Before we left the town that morning, I filled up the back of our jeep with food and some surprises for the kids. When we gave the stash to Oholiav, he told us he’d have to share it with the Christians in order for them to remain on good terms. He told us that they received some kosher meat from Israel before Rosh Hashanah, but after sharing with their Christian neighbors, there was very little left.

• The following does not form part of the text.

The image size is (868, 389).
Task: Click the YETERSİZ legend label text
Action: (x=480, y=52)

Oholiav has managed to organize his crowd into a genuine community, so important for the men and boys walking around the camp in yarmulkes and the women with covered heads. He set up classes for the study of Torah and halachah, and when word spread that we’d arrived, we soon had about 100 people sitting on the floor around us. We talked about Israel, sang the songs they knew, and shared about their difficulties in keeping a religious lifestyle. Looking around, I noticed a thick piece of bamboo cut the long way which was tied to the bottom of the window. I saw wax and understood that this is where the women light their Shabbos candles.

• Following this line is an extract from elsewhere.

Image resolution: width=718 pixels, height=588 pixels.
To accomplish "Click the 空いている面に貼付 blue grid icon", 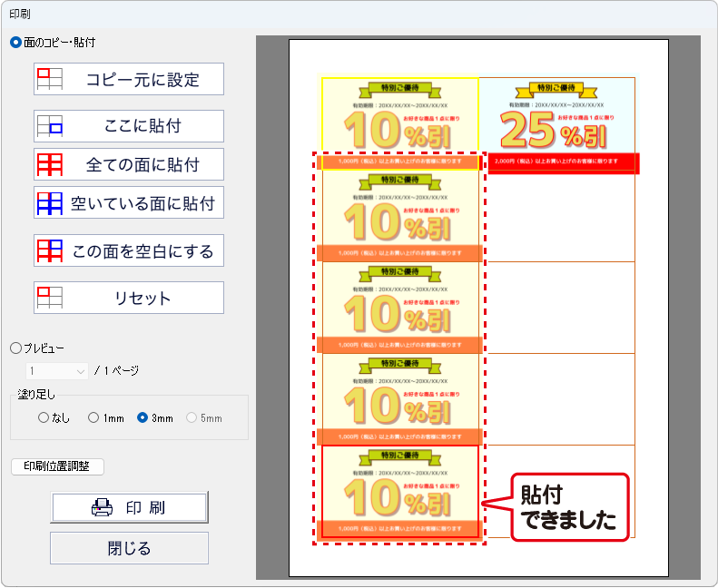I will 49,203.
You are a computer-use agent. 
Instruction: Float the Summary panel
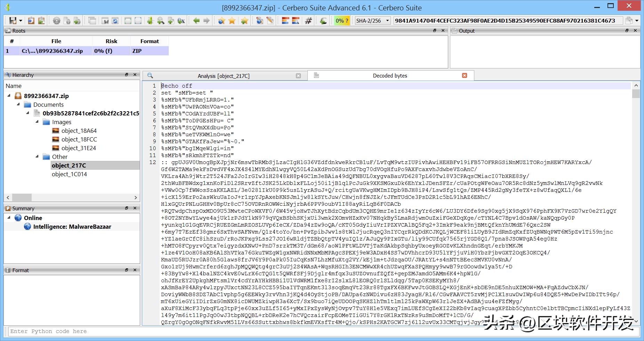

As we prepared to say farewell, one boy kept eyeing my tzitzis, reminding me of a story I once heard from my patient, Shlomo Carlebach. He’d given a concert in Moscow in 1972, the first Jewish public event in half a century, and afterward people asked for his tzitzis, his tefillin, his yarmulke — any Jewish item he could give them. On his flight from Moscow to Vienna, bereft of his Jewish ritual items, he knew he looked like a goy, but he was thrilled that he’d helped Jews in desperate need of something to cling to. So before we left the refugee camp, I pulled off my tzitzis and gave them to the boy, thinking of the Jews behind the Iron Curtain decades back.

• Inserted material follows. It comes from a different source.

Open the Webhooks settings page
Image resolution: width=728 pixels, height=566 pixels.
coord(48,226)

Driving on to the next village, we were amazed to see a young man with a yarmulke walking on the side of the road. He told us he was part of the Bnei Menashe and came from the refugee camp to town to buy some medicines. We didn’t not have room to take him back to the camp, so we paid for a tuk-tuk, (a small motorized rickshaw) to drive him home many miles away.

 

This wasn’t my first visit to the villages of the Bnei Menashe, but seeing them in their native, far-flung hamlets forced me to take stock of my own Yiddishkeit. Whether or not they can prove a genetic link to Yaakov Avinu, what is clear is their devotion to Hashem, Torah, authentic Judaism, and their acceptance of mitzvos despite the hardships it entails. They walk around the remote backwaters of India in yarmulkes and tzitzis, learn and practice Torah in their isolated villages, daven three times a day and keep halachah to the best of their ability — and they haven’t even converted yet. Perhaps it can be a springboard for me to improve my own actions. Couldn’t we all use a little improvement?

 

Postscript:

Upon returning to Israel, we had to go to the the rabbinical court to give testimony that the get had indeed been given to the woman, in order for her former husband to remarry — which he did, just last week. The next day, the mesader kiddushin wrote us a message: “Thank you for all of your help. There is no doubt that without your help they could not have stood under the chuppah last night. Go from strength to strength wherever your travel itinerary ends up taking you.”